Gas Lab & Kazumi Kaneda

Hip HopJazz

Gas Lab & Kazumi Kaneda

Trans Pacific

Inner Ocean

小川充 Mar 01,2023 UP

 ジャズのテイストを織り交ぜたビートメイカー&ミュージシャンとして、近年活躍が目立つところではキーファーリジョイサーFKJDJハリソンedbl などの名前が挙げられる。それぞれテイストは違い、イスラエル・ジャズ・シーンのキーパソンでもあるリジョイサー、フランスならではのお洒落なポップ・センスやアンビエント感覚を有する FKJ、ジャズ・ファンク~ヒップホップ・バンドのブッチャー・ブラウンでも活動するDJハリソンなどそれぞれの個性を打ち出しているわけだが、カナダのレーベルの〈インナー・オーシャン〉から登場したガス・ラブとカズミ・カネダのコンビも、こうした面々のなかに入れることができるだろう。〈インナー・オーシャン〉はロー・ファイ・ヒップホップ系のリリースが多く、ガス・ラブとカズミ・カネダもこうした範疇に分類できる。

 ガス・ラブはアルゼンチン出身のマルチ・ミュージシャン/プロデューサーで、カズミ・カネダは東京を拠点とするピアニスト/プロデューサー/作曲家。もともと〈インナー・オーシャン〉で別々にソロ作品をリリースしていたふたりがコラボし、作ったアルバムが『トランス・パシフィック』である。ガス・ラブはラテン系のミュージシャンであるがゆえ、ラテンとファンクを取り入れた曲作りを得意とする。一方、カズミ・カネダはジャズ・ピアノの素養があるようで、自身のピアノ演奏を取り入れたビート・メイキングが特徴だ。
 ブエノスアイレスと東京と離れた場所に住むふたりがネットを通じてのリモート・コラボで作り上げた『トランス・パシフィック』は、そうした両者の持ち味を融合した作品となっている。そして、これまでガス・ラブの作品に参加してきたミュージシャンたち、アンドリュー・グールド、デヴィッド・ラヴォワ、ハビエル・マルティネス・バジェホス、フアン・クラッペンバッハ、ヘクター・マリオがフィーチャーされ、生演奏をふんだんに取り入れている点も特徴となっている。

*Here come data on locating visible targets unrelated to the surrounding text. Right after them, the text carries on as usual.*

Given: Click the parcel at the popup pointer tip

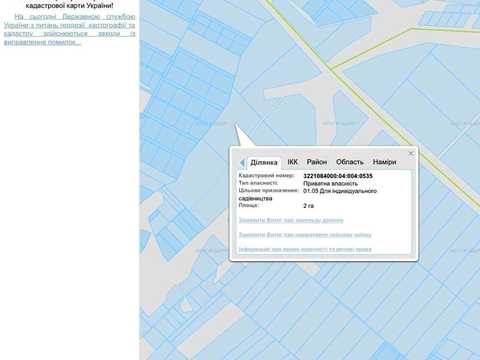Looking at the screenshot, I should click(236, 125).
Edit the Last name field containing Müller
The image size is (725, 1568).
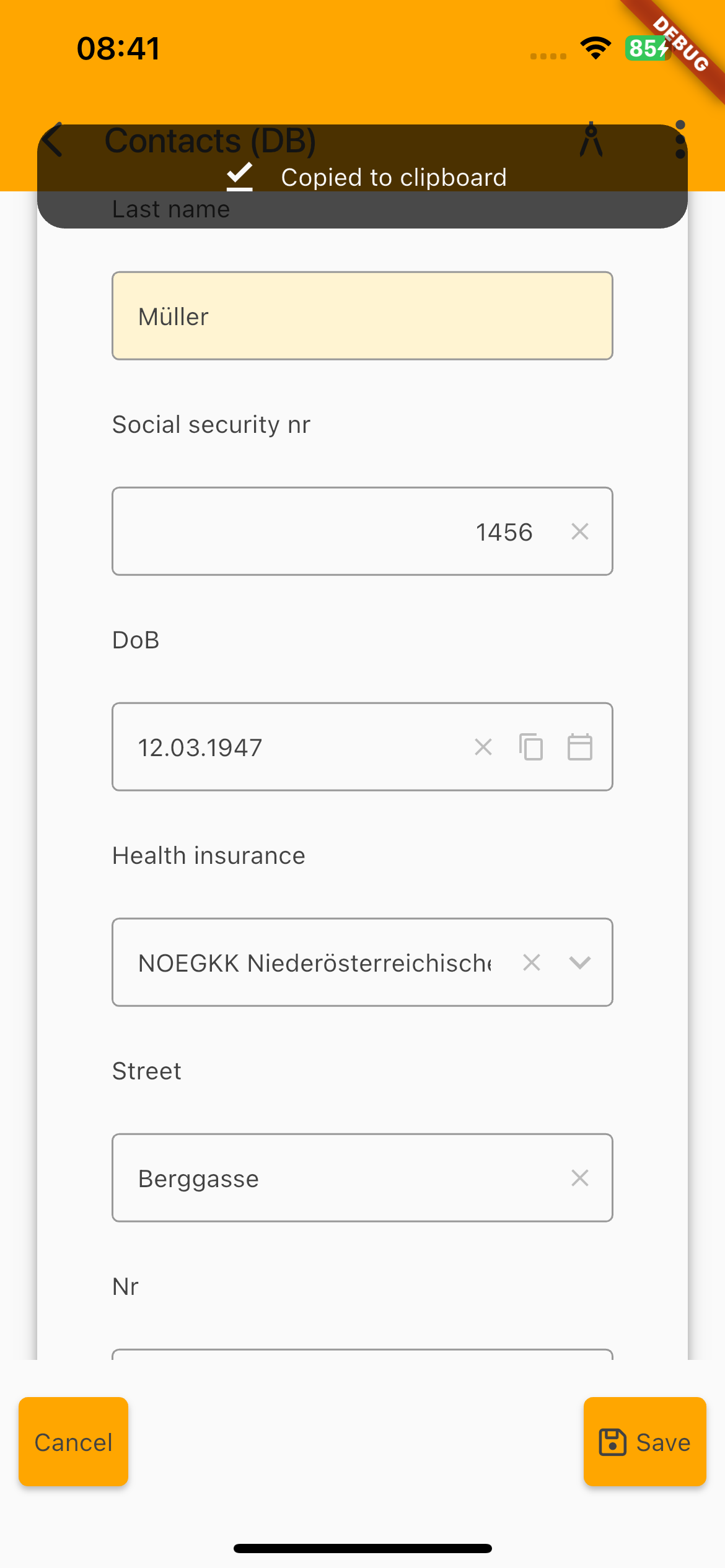pyautogui.click(x=362, y=316)
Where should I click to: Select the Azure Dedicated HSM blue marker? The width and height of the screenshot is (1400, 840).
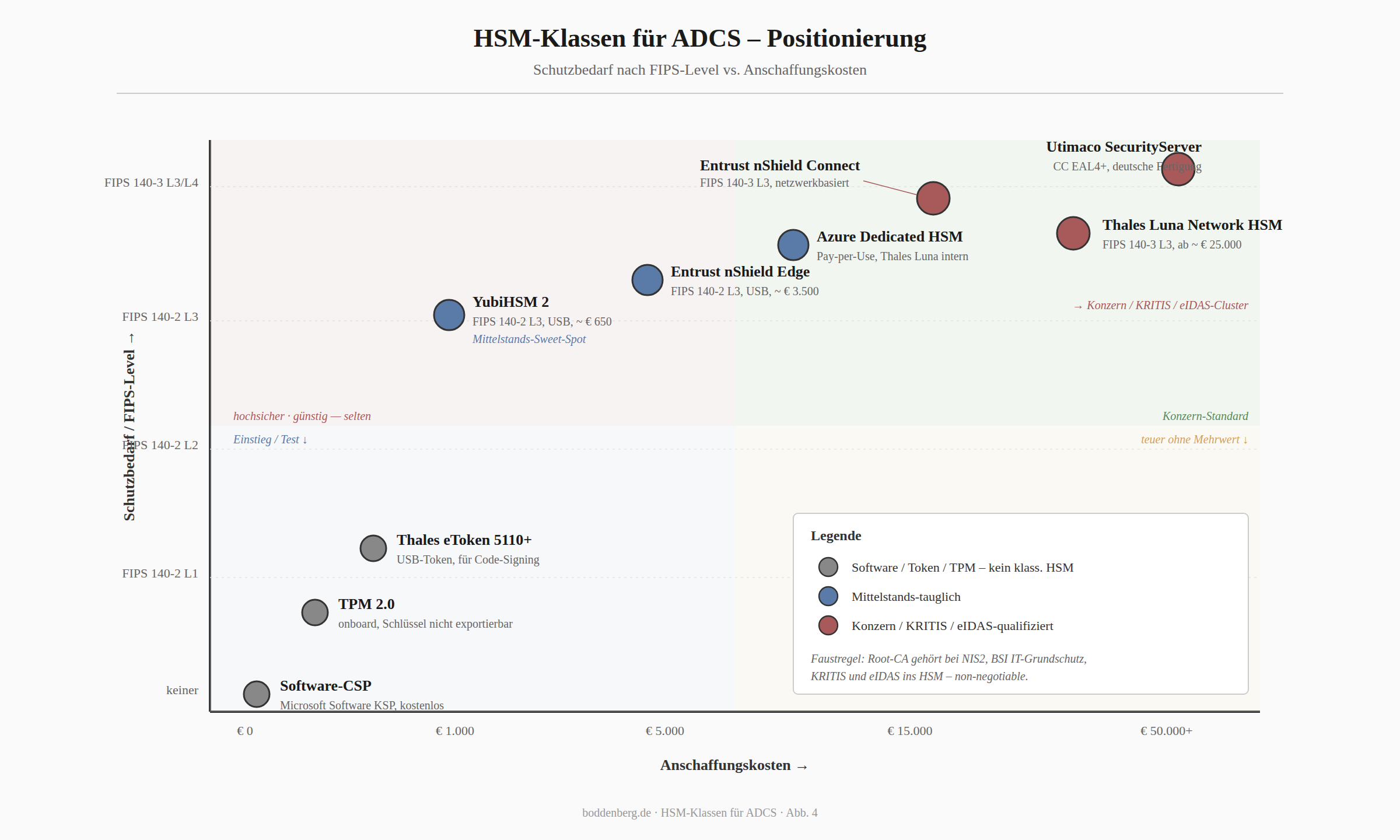(793, 245)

 “パイプ・ドリーム” はトランペットとエレピがメロウで哀愁漂うメロディを紡ぐジャジー・ヒップホップ。カズミ・カネダのピアノとガス・ラブのベースとそれぞれの演奏も十分に披露されていて、かつてのヌジャベスの系譜を引き継ぐような楽曲である。“ビー・ウォーター” は水の流れる音とエレピのクリアーな音色を融合し、ギター演奏が透明な水のなかに煌めきを加えていく。ビートを少しずらしたJ・ディラ風のアプローチにより、新世代ジャズにも繋がるようなナンバーだ。“ゲッタウェイ” はロー・ファイ・ヒップホップというよりも、かつてのクルーダー&ドーフマイスターを思い起こさせるトリップホップ的なナンバーで、陰影に富むフルート演奏も印象に残る。

 “パナセア” はカズミ・カネダの美しいジャズ・ピアノを軸とするナンバー。浮遊感に富むビート・メイキング・センスの素晴らしさとともに、彼のピアニストとしての豊かな才能も味わうことができる。“リコレクト” はサックスをフィーチャーしたジャズ・バラードとヒップホップ・トラックのコンビネーション。『トランス・パシフィック』全体に流れるメロウネスを象徴するような作品である。
 “インプレッションズ” はジョン・コルトレーン・カルテットの “インプレッションズ” とは異なるナンバーであるものの、ところどころでそれを連想させるフレーズも出てくる。ピアノやサックスのモーダルな演奏はコルトレーンやマッコイ・タイナーを意識したところもあるだろう。“スウェル” はクラブ・ジャズやブロークンビーツのマナーを感じさせる曲で、アンドリュー・グールドのテナー・サックスがエモーショナルでソウルフルなプレイを聴かせる。ヒップホップをベースとしたトラック・メイキング、ジャズをベースとした楽器演奏、それぞれが高い地点で結びついたクオリティではブルー・ラブ・ビーツあたりにも比類し得る作品集となっている。